Schur’s comedies are populated by funny characters, but they inevitably focus on people who pull together to accomplish something important. It’s notable that both Parks and Recreation and Brooklyn Nine-Nine are set in institutions that are designed to serve the public, but that have often failed in those obligations in the real world. There’s a genuine idealism that shines through.
Parks and Recreation is set in the sort of government department that is often portrayed or perceived as a suffocating bureaucracy disconnected from the common citizen. In contrast, the series focuses on much-maligned civil servants who work to better their community, through debate and reason. It is a very utopian depiction of how local government should work.
Asked what Leslie Knope (Amy Poehler) would be doing during the coronavirus pandemic, Schur insisted that she would be proactive in looking out for the people under her care. In a world where so many governments have been sluggish in their response to the crisis, the optimism of a show that ended half a decade ago still stands out.
Brooklyn Nine-Nine operates in a similar space. It is a workplace sitcom set within a New York City police department. The series was on the air at a time when American police departments were subject to intense criticism for their lack of accountability and their use of force. However, Brooklyn Nine-Nine is consistent with depicting its characters as serving and protecting their community.
Detective Jake Peralta (Andy Samberg) is a goofus, but he is very good at his job and takes pride in that. The characters might mess around, but they take their responsibilities seriously. Brooklyn Nine-Nine has even tackled issues around real-life policing, most notably in episodes like “Moo Moo,” when African American Sergeant Terry Jeffords (Terry Crews) is racially profiled by two police officers.
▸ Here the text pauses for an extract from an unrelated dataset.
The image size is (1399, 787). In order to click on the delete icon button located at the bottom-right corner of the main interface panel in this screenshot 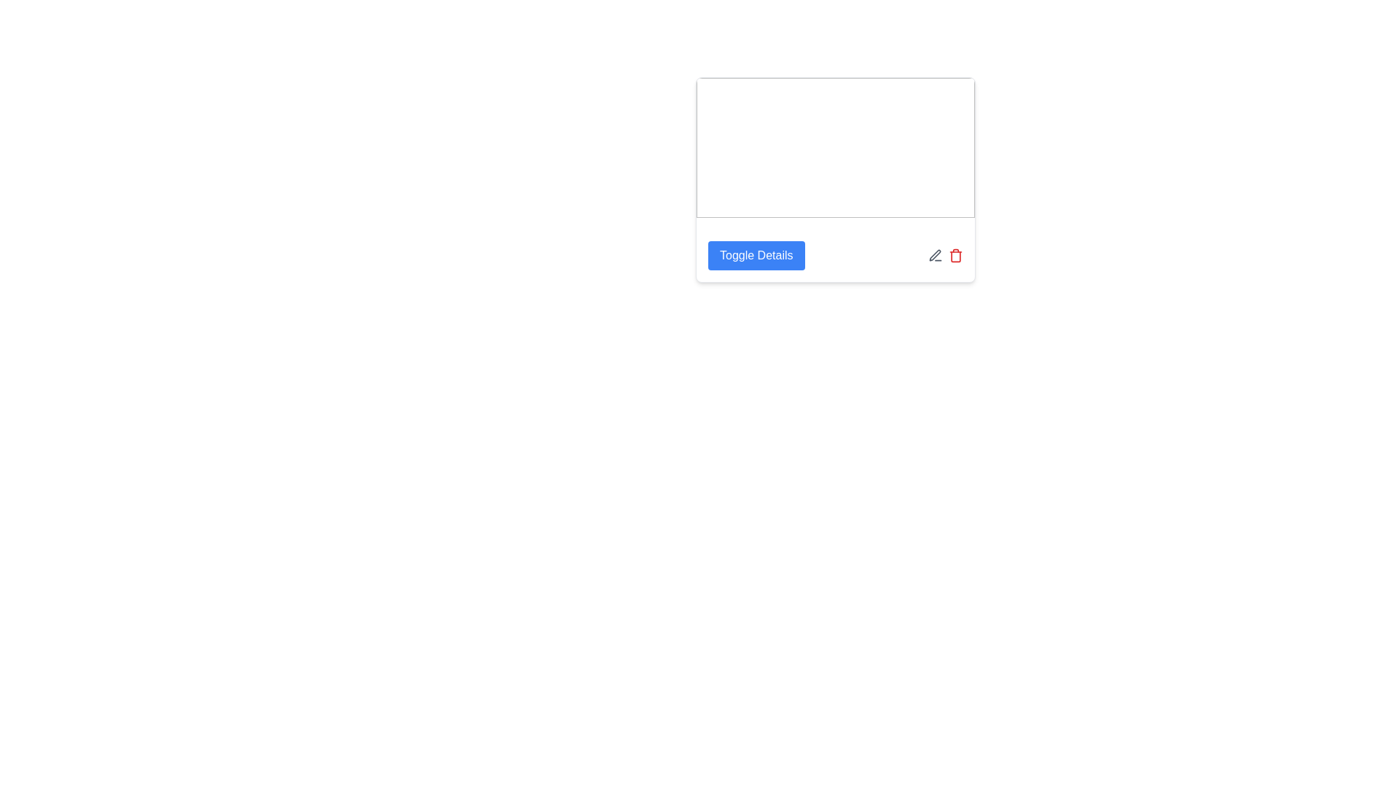, I will do `click(955, 255)`.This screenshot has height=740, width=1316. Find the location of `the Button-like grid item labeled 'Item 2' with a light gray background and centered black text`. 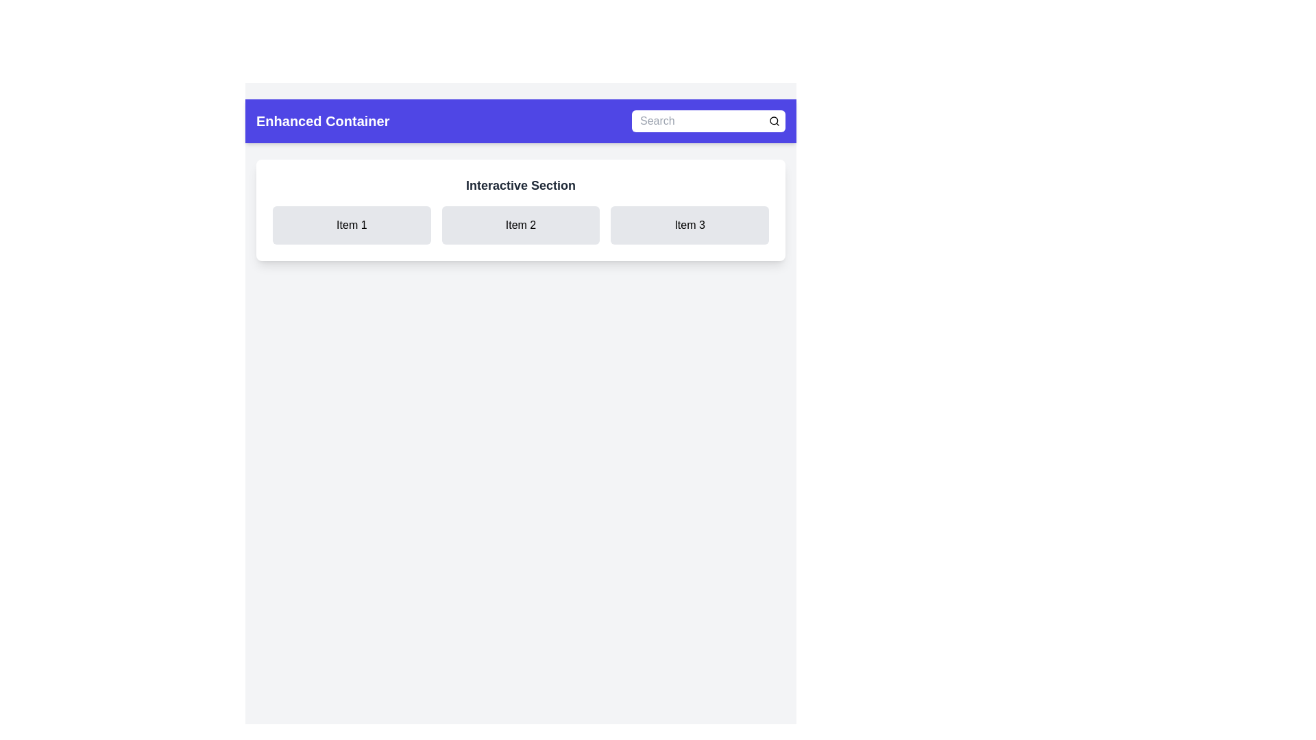

the Button-like grid item labeled 'Item 2' with a light gray background and centered black text is located at coordinates (519, 224).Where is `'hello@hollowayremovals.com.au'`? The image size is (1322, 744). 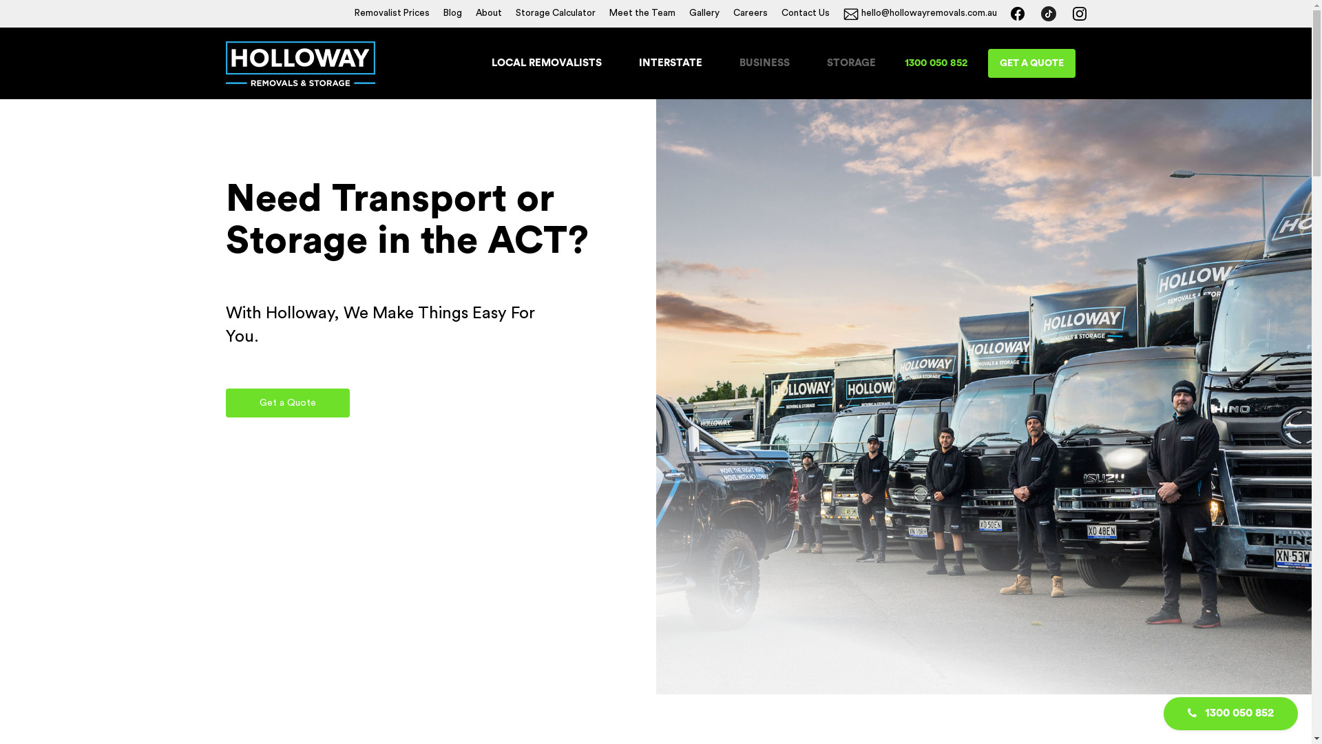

The Good Place elevates this philosophy to an existential level. It focuses on a group of recently deceased characters consigned to eternity in “the Bad Place.” As they try to escape, they eventually discover that nobody has been admitted to “the Good Place” in a very long time. Using the metrics that measure morality, it is literally impossible to be a good person in the world.
Instead of accepting this fundamentally broken system that condemns every living soul to an eternity of torture (possibly including “butt spiders” and “dank memes”), our heroes set out to fix things. Along the way, they each become better people. The Good Place is a show with an endearing optimism in humankind’s capacity to improve and grow. Everyone can become a better person.
These shows are all fundamentally idealistic. It’s notable that Brooklyn Nine-Nine and The Good Place both retained this utopianism in an era when the public mood has become increasingly cynical and antagonistic, and that they have done so without completely disconnecting themselves from the uncertainties and anxieties of the real world. They are bursts of hope in a cynical time.
The Next Generation often adopted a similar approach. The crew would find themselves as lone bastions of Federation idealism on the frontier, with Starfleet trying to dismantle Data in “The Measure of a Man” or separate Data from his daughter in “The Offspring.” The Next Generation was populated by authority figures who betrayed the trust placed in them, with only Picard and his crew embodying the best of humanity.
The Next Generation spoke to the optimism of the 1990s. The Star Trek franchise has been dealing with the collapse of that optimism since the launch of Enterprise in September 2001. This is entirely valid, and it’s notable that shows like Enterprise, Discovery, and Picard eventually found their way to some sort of optimism.
Still, it’s reassuring to see that utopianism lives on, in surprising and unexpected places.